▶ **Exercise passage**
____

Influence of captopril on adrenal cytochrome P-450s and adrenodoxin expression in high potassium or low sodium intake.

To investigate the role of the renin-angiotensin system in steroidogenic enzyme expression, the angiotensin-I converting enzyme inhibitor captopril was administered in conjunction with high potassium (K+) or low (Na+) intake to rats for a 7-day period. Northern blot analysis of adrenocortical zona glomerulosa RNA revealed that sodium restriction markedly increased mRNA production of P-450scc (3.1-fold) and P-450(11 beta) (3.4-fold) as well as of the electron donor adrenodoxin (2.0-fold). Captopril combined to the low Na+ diet led to suppression of these effects and, as also seen with captopril alone, further diminished P-450(11 beta) mRNA levels below controls. These responses were accompanied by parallel changes in respective protein levels of the enzymes as indicated by Western blot analyses. Captopril was also shown to inhibit the K(+)-stimulated levels of P-450(11 beta) mRNA (3.3-fold) and protein (1.4-fold) beneath control values (0.6- and 0.8-fold, respectively). On the other hand, increased P-450scc mRNA and protein levels by K+ loading were not affected by captopril treatment. No response was observed in any steroidogenic enzyme expression in zona fasciculata-reticularis following either diet with or without captopril. Thus, the inhibitory effect of captopril on stimulated steroidogenesis seemed to be mediated in part through transcriptional regulation of P450s. In addition, it appeared that P-450(11 beta) expression might be under the control of the renin-angiotensin system in both high K+ and low Na+ diets as opposed to the K+ stimulation of P-450scc where other mechanisms seemed to be involved.

____

▶ **What to produce**
According to the captopril passage, by what factor did sodium restriction increase adrenodoxin mRNA production in the zona glomerulosa? The rows are unrelated to the captopril passage and have no role here.

____

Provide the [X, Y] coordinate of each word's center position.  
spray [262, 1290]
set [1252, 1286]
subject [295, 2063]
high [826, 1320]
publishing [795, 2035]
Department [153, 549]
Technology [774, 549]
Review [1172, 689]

____

▶ **Solution to this problem**
2.0-fold.